Program Guru Penggerak Relevan dengan Kebutuhan Transformasi Pembelajaran

MONITORDAY.COM - Pemerintah melalui Kementerian Pendidikan Kebudayaan Riset dan Teknologi (Kemendikbudristek) telah memulai program Guru Penggerak, sebagai upaya meningkatkan kualitas pembelajaran.
Lewat program yang menjadi bagian dari paket kebijakan Merdeka Belajar ini, Pemerintah berupaya menciptakan guru-guru penggerak yang dapat mewujudkan ekosistem pendidikan yang lebih baik.
Ketua Yayasan Guru Belajar, Bukik Setiawan menilai, program Guru penggerak tepat untuk dilaksanakan karena dapat memenuhi kebutuhan transformasi dalam pembelajaran.
"Bisa dikatakan efektif karena program pendidikan guru penggerak relevan dengan kebutuhan akan kepemimpinan transformasi pembelajaran," kata Bukik, dalam keterangan tertulis, Rabu (6/9/2021).
Dia menjelaskan, kualitas guru di Indonesia saat ini sangat beragam. Ada sebagian yang mahir, ada yang cukup akrab tapi ada pula yang gagap menggunakan perangkat digital.
Menurutnya, ada sejumlah faktor yang menjadi penyebabnya, mulai dari akses dan dukungan belajar yang tidak merata, kondisi geografis yang beragam hingga kemauan belajar dari guru sendiri.
Namun pandemi, lanjut Bukik, justru mempercepat tranfromasi yang terjadi pada guru. Lebih dari 63% guru justru mengikuti beragam kegiatan pengembangan diri secara intensif.

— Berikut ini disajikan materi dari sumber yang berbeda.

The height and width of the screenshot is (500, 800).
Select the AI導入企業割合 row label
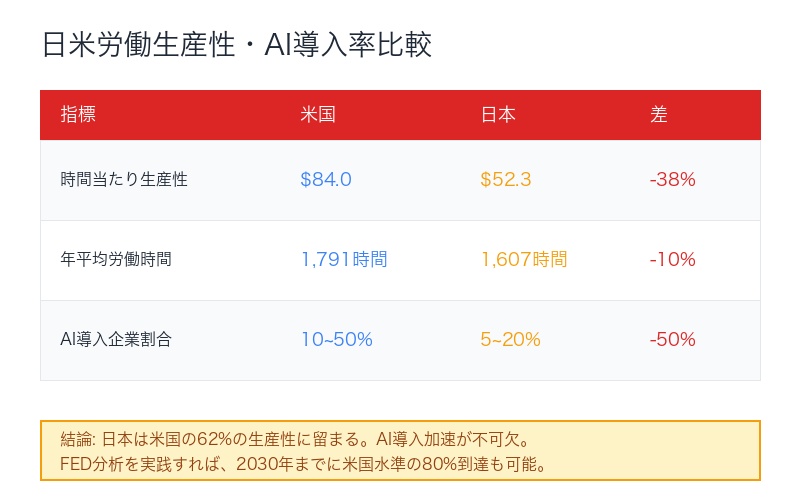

"Baik yang diselenggarakan oleh pemerintah maupun oleh lembaga pengembangan kompetensi guru, sebagaimana yang dilakukan oleh Yayasan Guru Belajar," lanjutnya.
Meski demikian, kata Bukik, masih butuh waktu dan upaya agar proses pengembangan diri guru tersebut berdampak nyata pada peningkatan kualitas pembelajaran.
Guru Penggerak Wujudkan Transformasi Pembelajaran
Menurut Bukik, Pendidikan guru penggerak merupakan sebuah terobosan untuk menggerakkan transformasi dalam pembelajaran.
"Mengapa terobosan ini penting? Karena selama ini kita telah krisis pembelajaran yang diakibatkan kebijakan yang berorientasi nilai angka selama era ujian nasional berkuasa," jelasnya.
Dia juga menjelaskan, orientasi yang membuat guru dan sekolah menjadi pihak yang tidak dipercaya sehingga perlu dikontrol melalui standar dan prosedur administrasi yang rumit.
"Semakin dikontrol, semakin besar tekanan pada guru dan semakin habis waktu untuk urusan administrasi. Guru semakin lelah, semakin tidak punya energi dan waktu untuk pengembangan diri," tegas dia.
Karena itu, Menurut Bukik, Guru Penggerak dibutuhkan sebagai pemimpin pembelajaran yang membalikkan arah pembelajaran, dari orientasi target atau nilai akhir menjadi berorientasi pada murid (teaching at the right level).
Meski demikian, Bukik menilai, program Guru Penggerak belum cukup memadai dalam mendorong transformasi. Karena itu, dia menyarankan dua hal penting agar transformasi dapat terwujud.
Pertama, Sistem pelatihan digital bagi guru. adalah sistem yang memfasilitasi seluruh guru mengikuti beragam modul yang relevan dalam mengatasi kesulitan pembelajaran di kelas.
Menurut dia, Sistem yang memadai bagi 3 juta guru belajar setidaknya 8 - 10 modul dalam setahun. Sistem ini mendorong populasi guru mengalami setidaknya peningkatan pemahaman secara masif.
"Karena massa yang terdidik, akan membantu pergerakan yang diarahkan oleh pemimpin pembelajaran, yaitu alumni pendidikan guru penggerak," jelasnya.
Kedua, pola interaksi yang konstruktif. adalah pola yang memfasilitasi alumni pendidikan guru penggerak berinteraksi dengan guru pada umumnya secara terbuka, saling mendukung dan menguatkan.
Bukik menjelaskan, Pola interaksi yang konstruktif ini dapat dilakukan secara langsung oleh alumni pendidikan guru penggerak maupun melalui dukungan dari pengawas sekolah.
"Pengawas sekolah yang bertanggung jawab terhadap suatu area tertentu dapat memastikan distribusi pembelajaran tersebar merata pada areanya. Tidak ada satu pun guru yang tertinggal," pungkas Bukik.